*Work item*
Leave out all pictures while you copy the lines exactly from the one with "Instruction: Collapse the" through the last line of the listing.

....

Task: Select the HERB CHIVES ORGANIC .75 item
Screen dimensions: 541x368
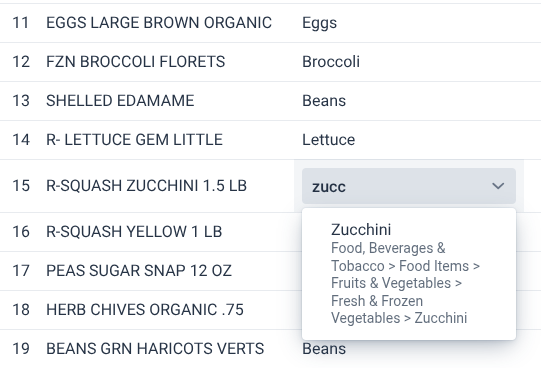Action: 145,310
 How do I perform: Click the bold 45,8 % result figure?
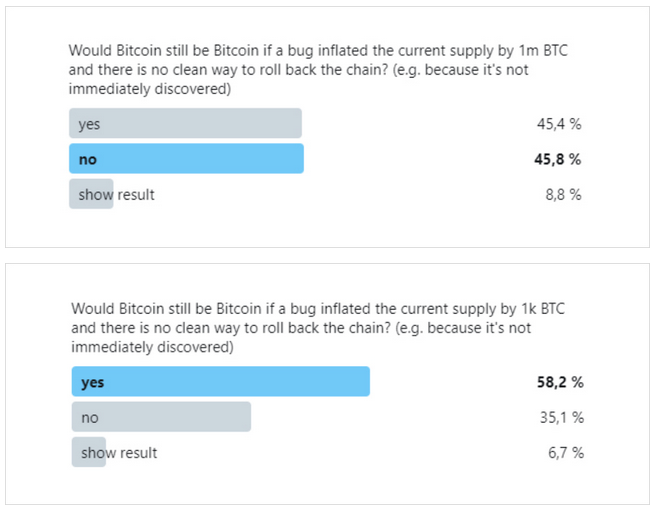pyautogui.click(x=558, y=159)
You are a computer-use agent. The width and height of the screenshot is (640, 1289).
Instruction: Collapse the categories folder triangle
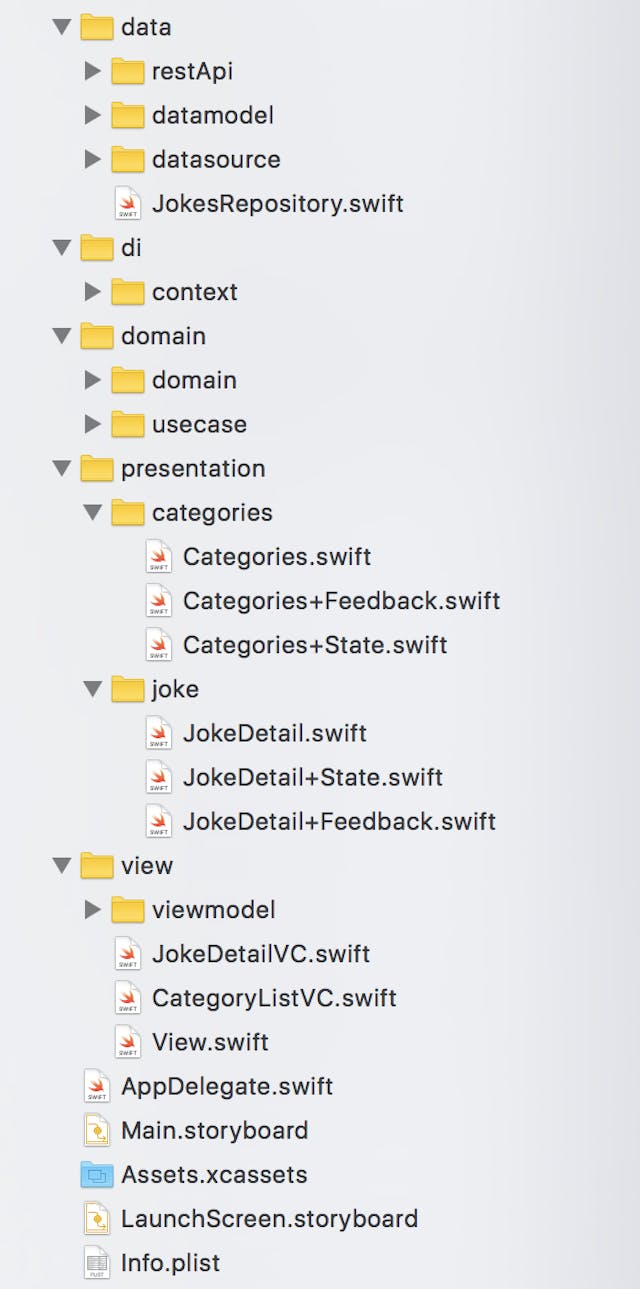click(92, 513)
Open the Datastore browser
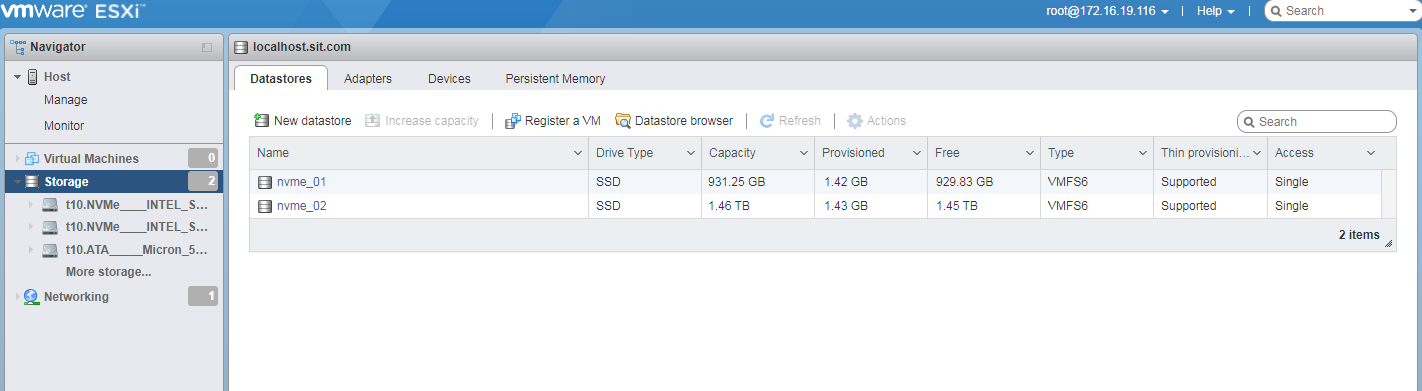The image size is (1422, 391). point(674,121)
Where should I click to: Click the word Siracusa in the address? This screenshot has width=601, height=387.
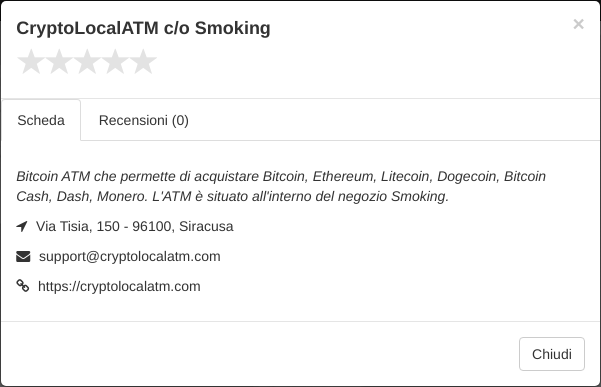tap(206, 226)

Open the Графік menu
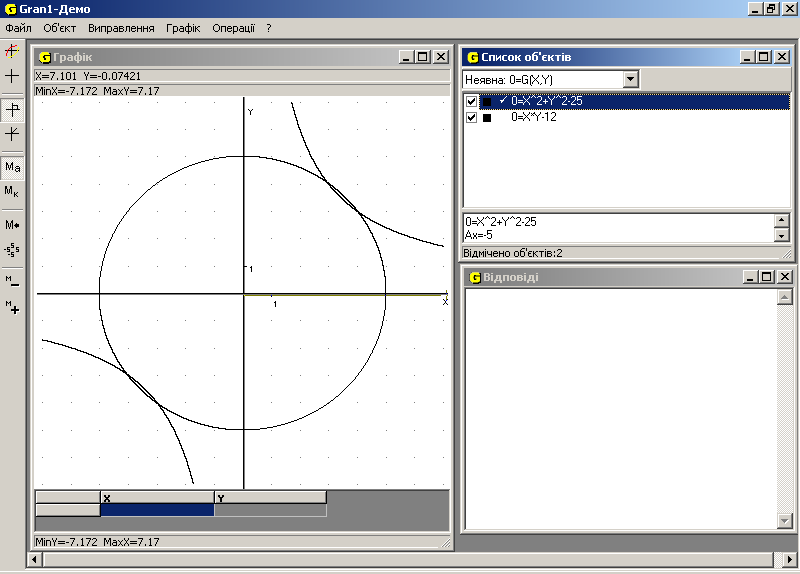(183, 28)
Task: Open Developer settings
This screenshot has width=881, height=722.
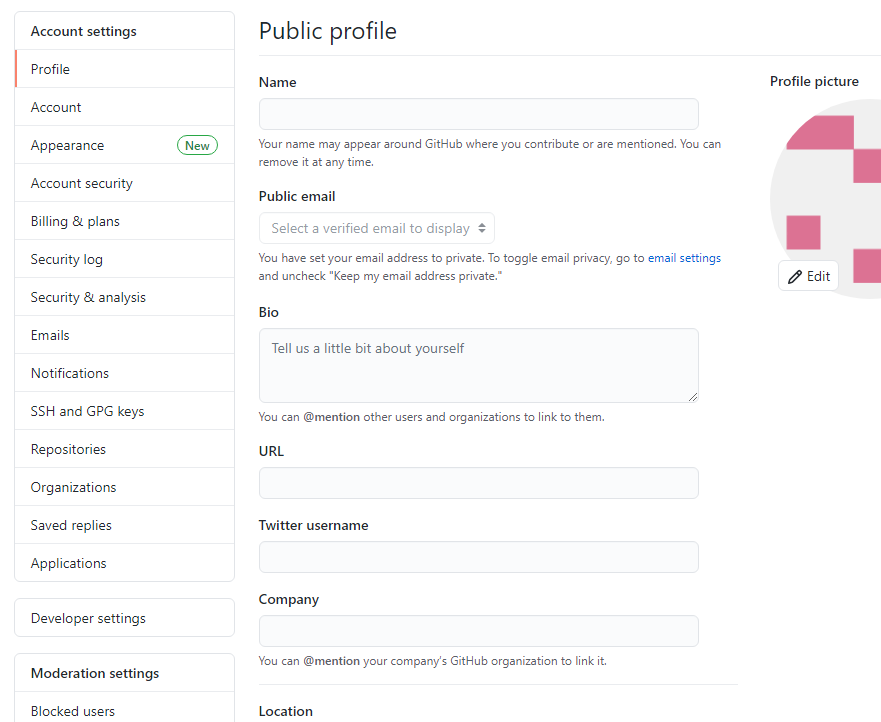Action: 88,618
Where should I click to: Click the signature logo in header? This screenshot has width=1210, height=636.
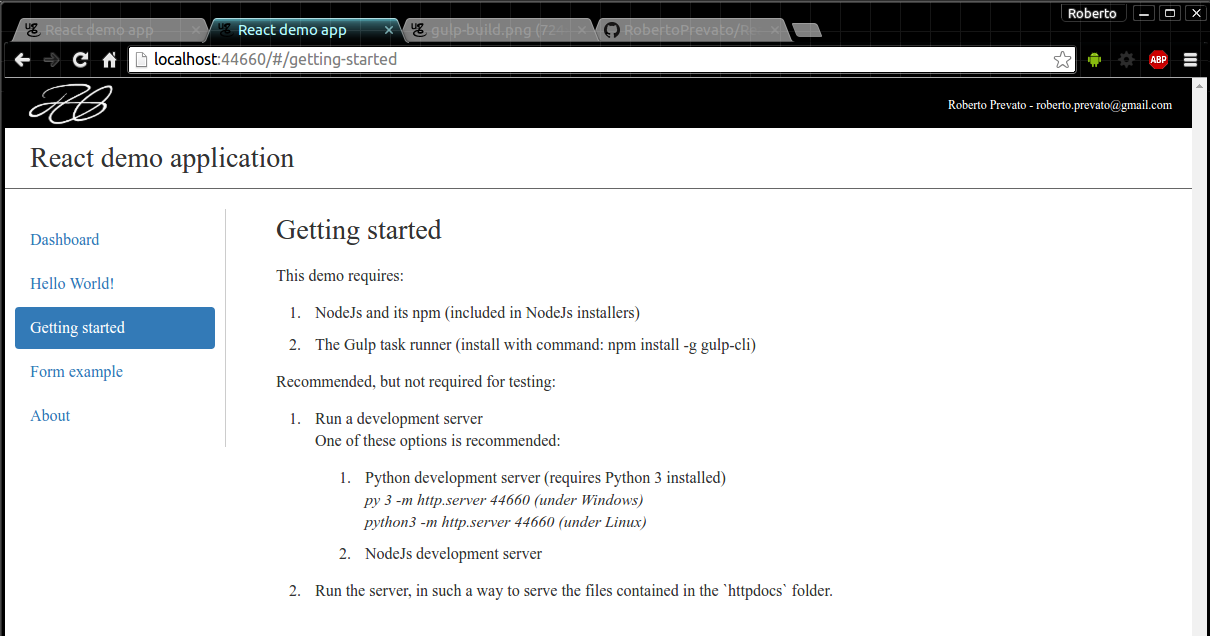[70, 104]
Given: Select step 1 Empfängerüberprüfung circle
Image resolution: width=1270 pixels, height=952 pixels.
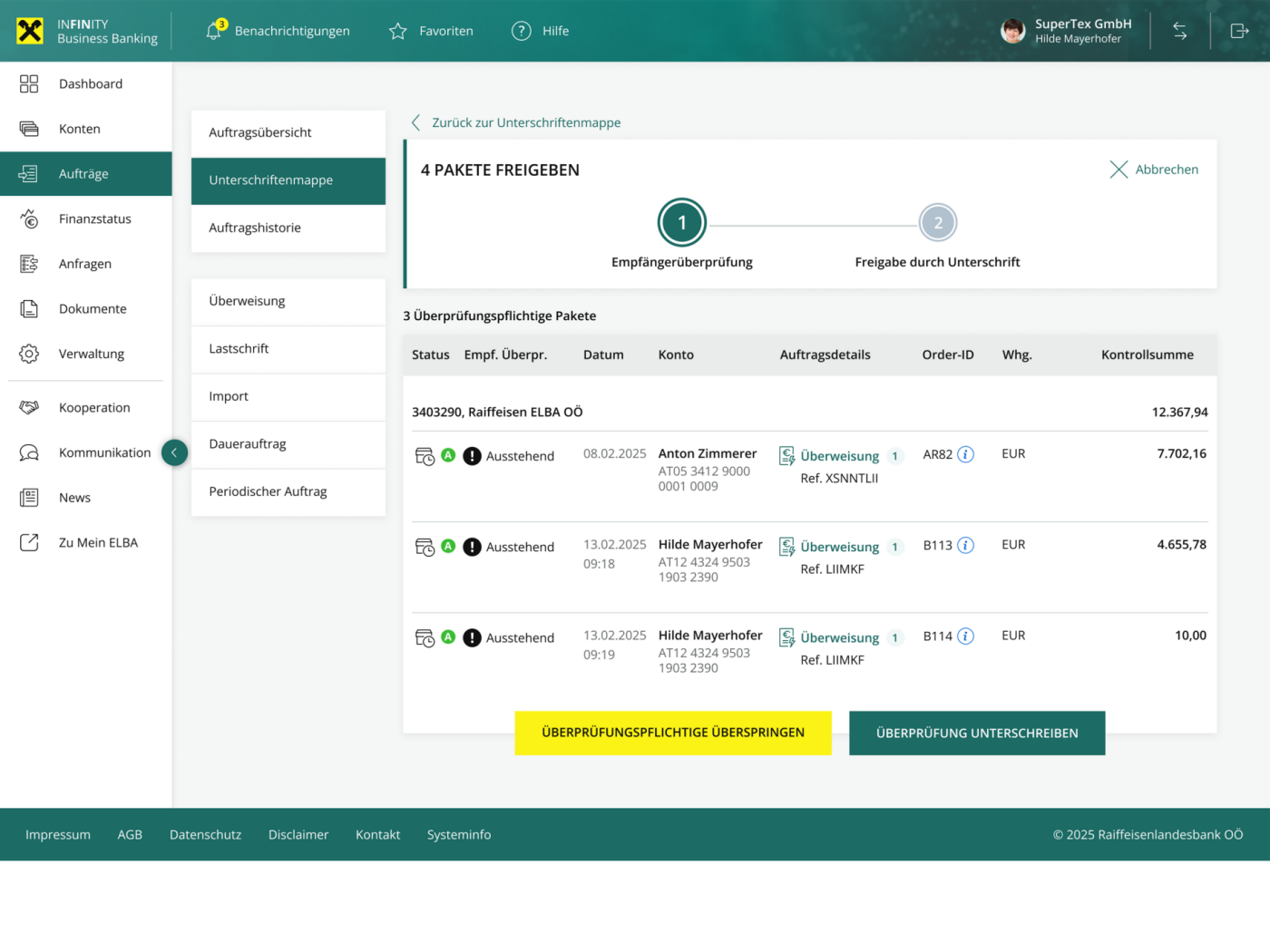Looking at the screenshot, I should pyautogui.click(x=682, y=223).
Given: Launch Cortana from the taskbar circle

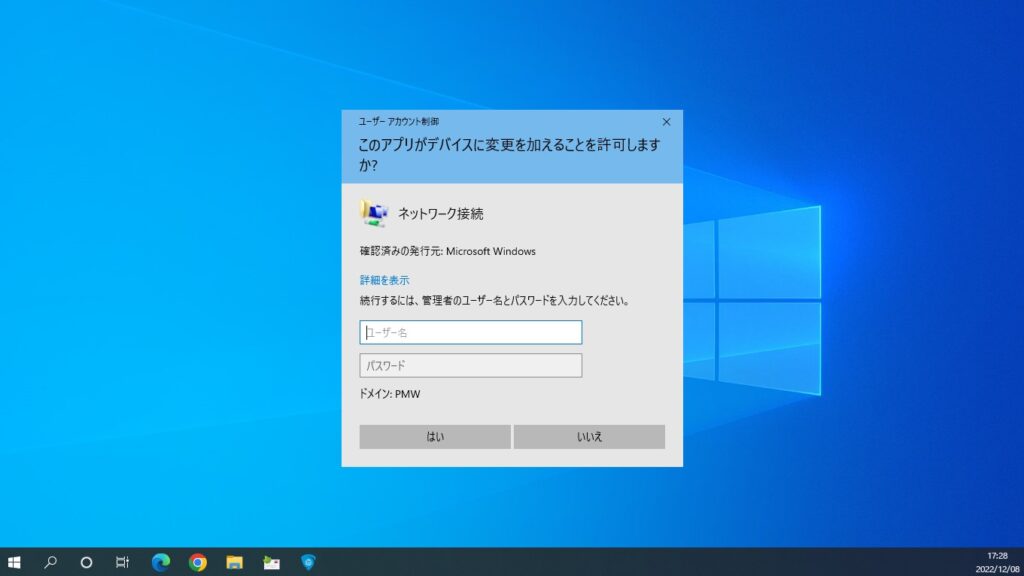Looking at the screenshot, I should coord(86,562).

....

*Output of the exercise*
Instruction: Collapse the categories folder triangle
click(92, 513)
Open the Datastore browser
The image size is (1422, 391). point(674,121)
Where should I click to: Click the word Siracusa in the address? This screenshot has width=601, height=387.
tap(206, 226)

Open the Графік menu
(183, 28)
Task: Open Developer settings
This screenshot has width=881, height=722.
Action: 88,618
Where should I click to: Click the signature logo in header? This screenshot has width=1210, height=636.
[70, 104]
Given: Select step 1 Empfängerüberprüfung circle
Image resolution: width=1270 pixels, height=952 pixels.
Looking at the screenshot, I should pyautogui.click(x=682, y=223).
Given: Launch Cortana from the taskbar circle

Looking at the screenshot, I should coord(86,562).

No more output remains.